- **Permintaan 1**: Menurut kutipan teks tentang diskusi mahasiswa mengenai isu homoseksual, dari perspektif apa Bapak Stanley memberikan pandangannya?
- **Permintaan 2**: Lanjutkan teks tentang diskusi mahasiswa mengenai isu homoseksual, mulai sesudah kalimat terakhirnya.

- **Kutipan Teks**:
Walau mahasiswa juga masih sangat dangkal untuk pengetahuannya tentang isu-isu homoseksual. Sehingga pertanyaan mahasiswa seputar mengapa bisa jadi homoseksual? kapan mulai jadi homoseksual? dan masih anggapan homoseksual sebagai penyakit. Hal-hal itu masih besar menjadi pertanyaan utama mahasiswa yang hadir sebagai peserta pada saat itu.

Kebingungan mahasiswa kemudian dikuatkan dengan penjelasan dari Bapak Stanley yang banyak memberikan pandangan homoseksual dilihat dari perspektif hak asasi manusia. Secara tegas menjelaskan kepada peserta homoseksual adalah bagian dari hak asasi manusia yang harus diperjuangkan bagi setiap orang. Selain itu juga Stanley menjelaskan sedikit tentang Yogyakarta prinsiple. Selain menjelaskan prinsip dari kebijakan-kebijakan yang di Indonesia maupun International untuk dapat melindungi kelompok homoseksual. Sehingga sudah menjadi kewajiban Negara khususnya Komnas Ham untuk mendorong perlindungan bagi kelompok homoseksual.

- **Materi Ekstraksi**:

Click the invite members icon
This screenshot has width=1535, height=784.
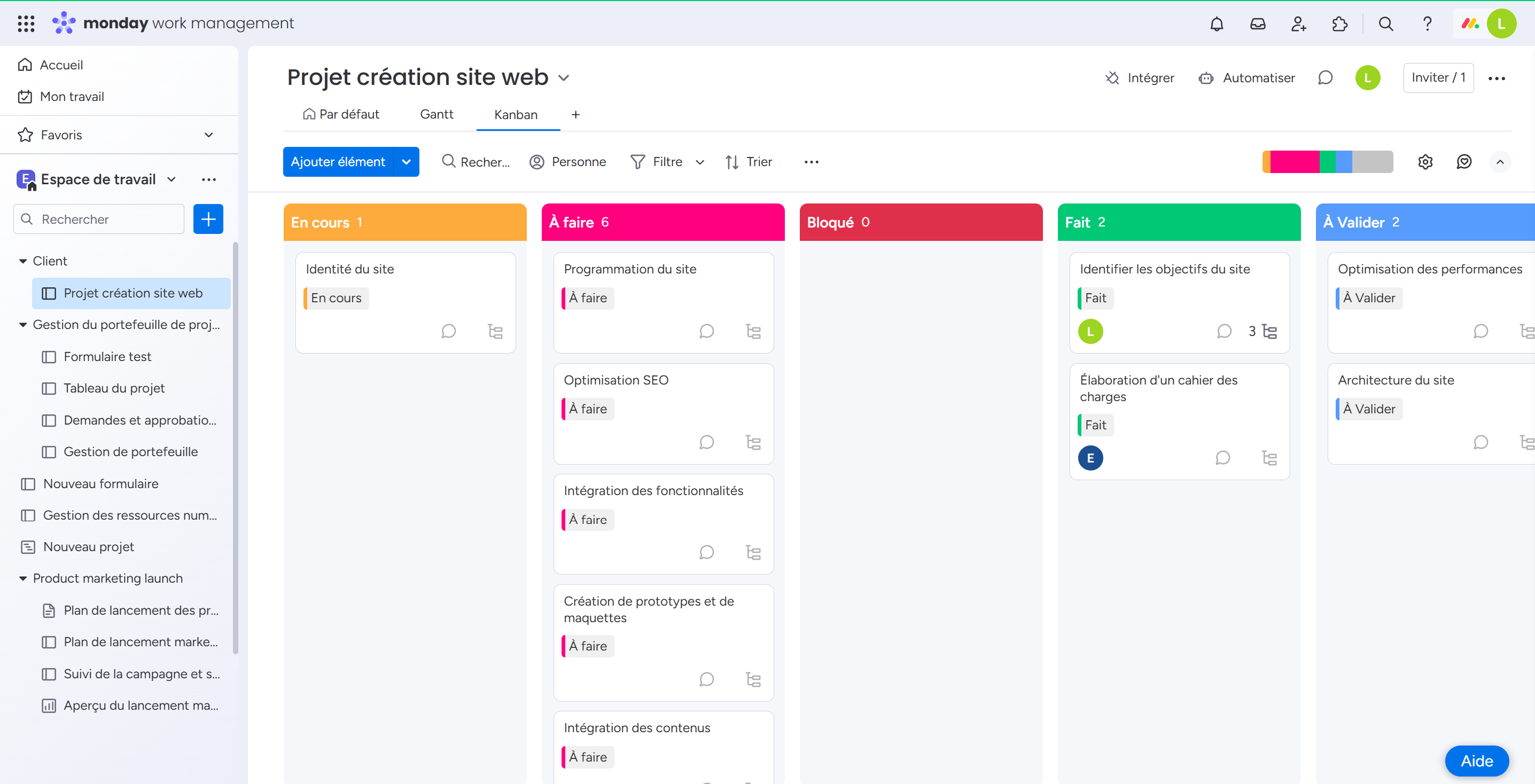[1298, 22]
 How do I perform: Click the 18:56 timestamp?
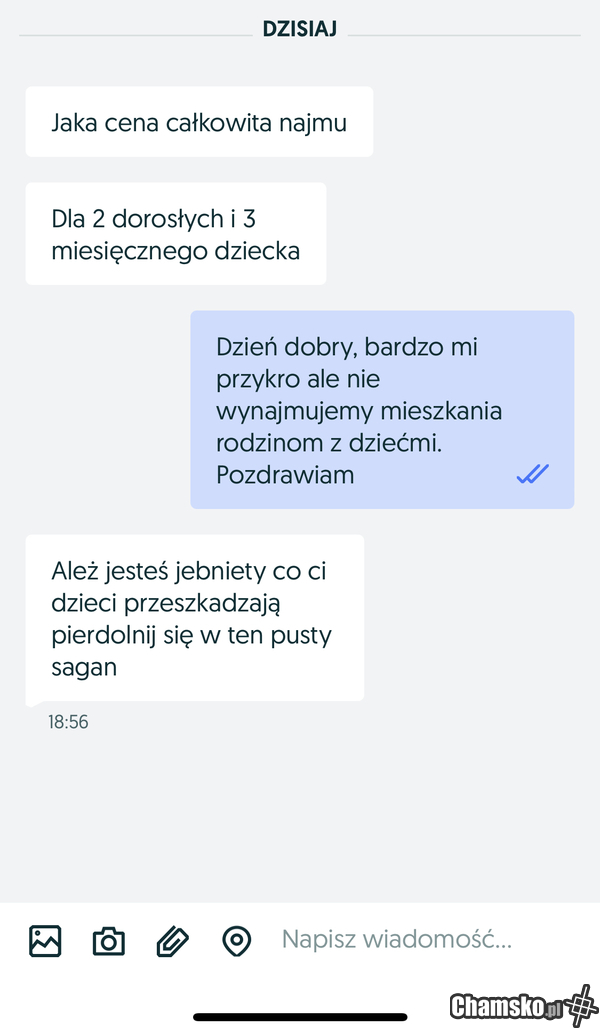pos(68,722)
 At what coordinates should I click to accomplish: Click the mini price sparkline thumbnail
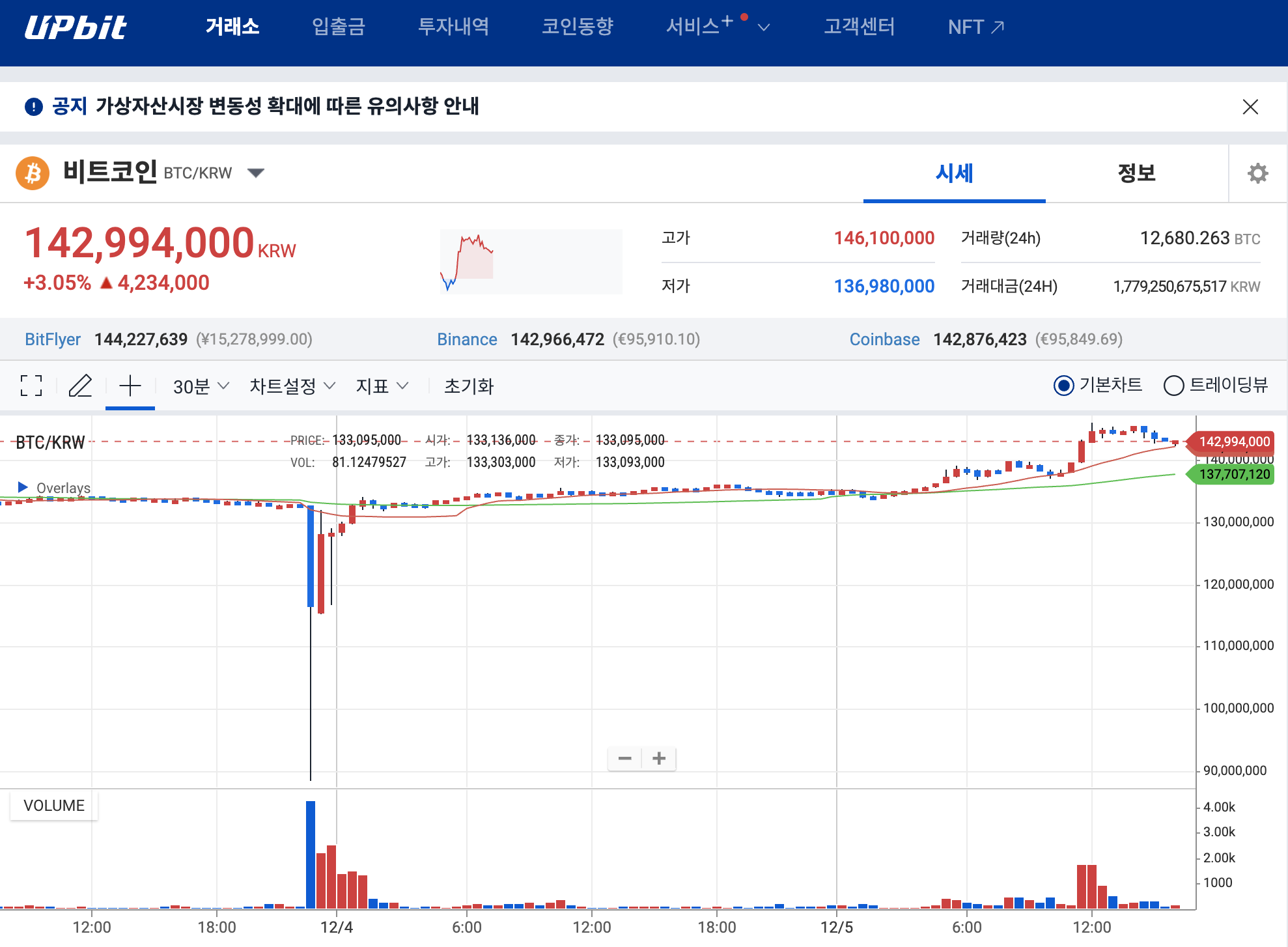pos(531,262)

- **Jawaban Akhir 1**: Dari perspektif hak asasi manusia.

- **Jawaban Akhir 2**:
Dalam penjelasan dari Stanley pemahaman soal ham dari mahasiswa masih banyak yang lemah. Apalagi ketika mahasiswa menanyakan soal istilah normal dan tidak normal. Stanley menegaskan bahwa normal dan tidak normal itu adalah sebuah kontruksi social masyarakat. Yang sangat subjektif sekali dari satu orang keorang lainnya. Termasuk pemahaman soal homoseksual yang katanya tidak normal. Padahal kelompok homoseksual juga dapat mengatakan heteroseksual juga tidak normal.


Ada satu seorang peserta mengkuatirkan kalau homoseksual di”restui” maka seluruh dunia akan homoseksual semuanya. Dan ada juga membandingkan homoseksual dengan pedofilia. Bagaimana dengan pratek pedofilia. Stanley dengan tegas menyatakan bahwa pedofilia tidak sama dengan homoseksual. Pedofilia melanggar hak-hak anak karena ini praktek sebuah kejahatan seksual terhadap anak. Sedangkan homoseksual bukan sebuah kejahatan kalau dilakukan dengan sesama orang dewasa dan tidak ada unsur pemaksaan.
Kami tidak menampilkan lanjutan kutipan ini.